PROMPT: Extend the Bayes factor reference below, picking up right after its last sentence.

═════ PAGE TEXT

Bayes Factor Reference
How to use this document: Each test has a Bayes factor — a round number you can do in your head. After a positive result, multiply the prior by the Bayes factor. After a negative result, divide. When a test is much stronger in one direction, separate positive and negative Bayes factors are reported.
Pr[Disease | Positive test] ≈ BF × Prior
All Bayes factors are rounded to mental-math-friendly values: 1.5, 2, 3, 5, 10, 20, 50, or 100.
Because BF × Prior is a shortcut, the result can exceed 100%. Don't worry about it. Approach is still informative. When BF × Prior ≈ 100%, interpret it as "more likely than not to have the disease." When BF × Prior > 200%, interpret it as "very likely to have the disease." In these cases, the exact calculation is given below the table.

══════════
═════ DATA SHOWN

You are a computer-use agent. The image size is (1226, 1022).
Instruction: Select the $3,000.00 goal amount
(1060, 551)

══════════

RESPONSE:
Probability anchors — what these numbers feel like:
| Probability | Feels like... |
|---|---|
| 0.01% (1 in 10,000) | Being in a fatal car crash this year |
| 0.1% (1 in 1,000) | Developing appendicitis this year |
| 0.5% (1 in 200) | Being an identical twin |
| 1% (1 in 100) | Having a shellfish allergy |
| 2% (1 in 50) | Having naturally red hair |
| 5% (1 in 20) | Being a vegetarian |
| 10% (1 in 10) | Being left-handed |
| 20% (1 in 5) | Drawing a face card from a shuffled deck |
| 50% (1 in 2) | A coin flip |
Sources: NHTSA 2024 (39,345 US traffic fatalities / 335M population); StatPearls appendicitis (1.1 per 1,000/year); CDC twin birth data (3–4 per 1,000 births monozygotic); FARE shellfish allergy (~1.3%); global red hair prevalence (~2%); Gallup US vegetarian poll (~5%); handedness meta-analyses (~10%); card probability (12 face cards / 52 = 23%, ≈ 20%); coin symmetry.